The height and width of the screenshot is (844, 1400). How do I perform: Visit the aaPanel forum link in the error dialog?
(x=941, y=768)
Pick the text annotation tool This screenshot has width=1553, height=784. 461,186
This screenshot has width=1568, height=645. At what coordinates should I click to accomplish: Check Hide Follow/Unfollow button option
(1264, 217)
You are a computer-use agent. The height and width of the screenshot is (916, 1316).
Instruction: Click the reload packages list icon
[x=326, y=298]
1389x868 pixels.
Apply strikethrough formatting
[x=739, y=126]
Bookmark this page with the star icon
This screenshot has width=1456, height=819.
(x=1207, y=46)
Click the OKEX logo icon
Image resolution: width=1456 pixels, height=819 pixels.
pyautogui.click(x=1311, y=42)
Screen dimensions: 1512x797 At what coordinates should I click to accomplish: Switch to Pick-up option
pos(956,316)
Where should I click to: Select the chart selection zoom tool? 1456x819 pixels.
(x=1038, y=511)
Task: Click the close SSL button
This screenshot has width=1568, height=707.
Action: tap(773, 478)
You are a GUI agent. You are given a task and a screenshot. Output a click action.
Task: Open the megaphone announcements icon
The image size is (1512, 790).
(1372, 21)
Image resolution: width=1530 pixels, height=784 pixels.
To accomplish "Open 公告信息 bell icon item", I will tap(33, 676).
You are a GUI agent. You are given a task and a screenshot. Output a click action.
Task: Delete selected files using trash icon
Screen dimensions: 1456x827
□ □ □ □ □ □ □
Could you write out all of the data again, exactly as given?

The height and width of the screenshot is (844, 1400). How do I perform: Visit the aaPanel forum link in the error dialog?
(x=941, y=768)
Pick the text annotation tool This screenshot has width=1553, height=784. 461,186
This screenshot has width=1568, height=645. At what coordinates should I click to accomplish: Check Hide Follow/Unfollow button option
(1264, 217)
You are a computer-use agent. The height and width of the screenshot is (916, 1316).
Instruction: Click the reload packages list icon
[x=326, y=298]
1389x868 pixels.
Apply strikethrough formatting
[x=739, y=126]
Bookmark this page with the star icon
This screenshot has width=1456, height=819.
(x=1207, y=46)
Click the OKEX logo icon
Image resolution: width=1456 pixels, height=819 pixels.
pyautogui.click(x=1311, y=42)
Screen dimensions: 1512x797 At what coordinates should I click to accomplish: Switch to Pick-up option
pos(956,316)
Where should I click to: Select the chart selection zoom tool? 1456x819 pixels.
(x=1038, y=511)
Task: Click the close SSL button
This screenshot has width=1568, height=707.
Action: tap(773, 478)
You are a GUI agent. You are given a task and a screenshot. Output a click action.
Task: Open the megaphone announcements icon
The image size is (1512, 790).
(1372, 21)
Image resolution: width=1530 pixels, height=784 pixels.
To accomplish "Open 公告信息 bell icon item", I will tap(33, 676).
You are a GUI agent. You are given a task and a screenshot. Output a click action.
Task: Delete selected files using trash icon
Screen dimensions: 1456x827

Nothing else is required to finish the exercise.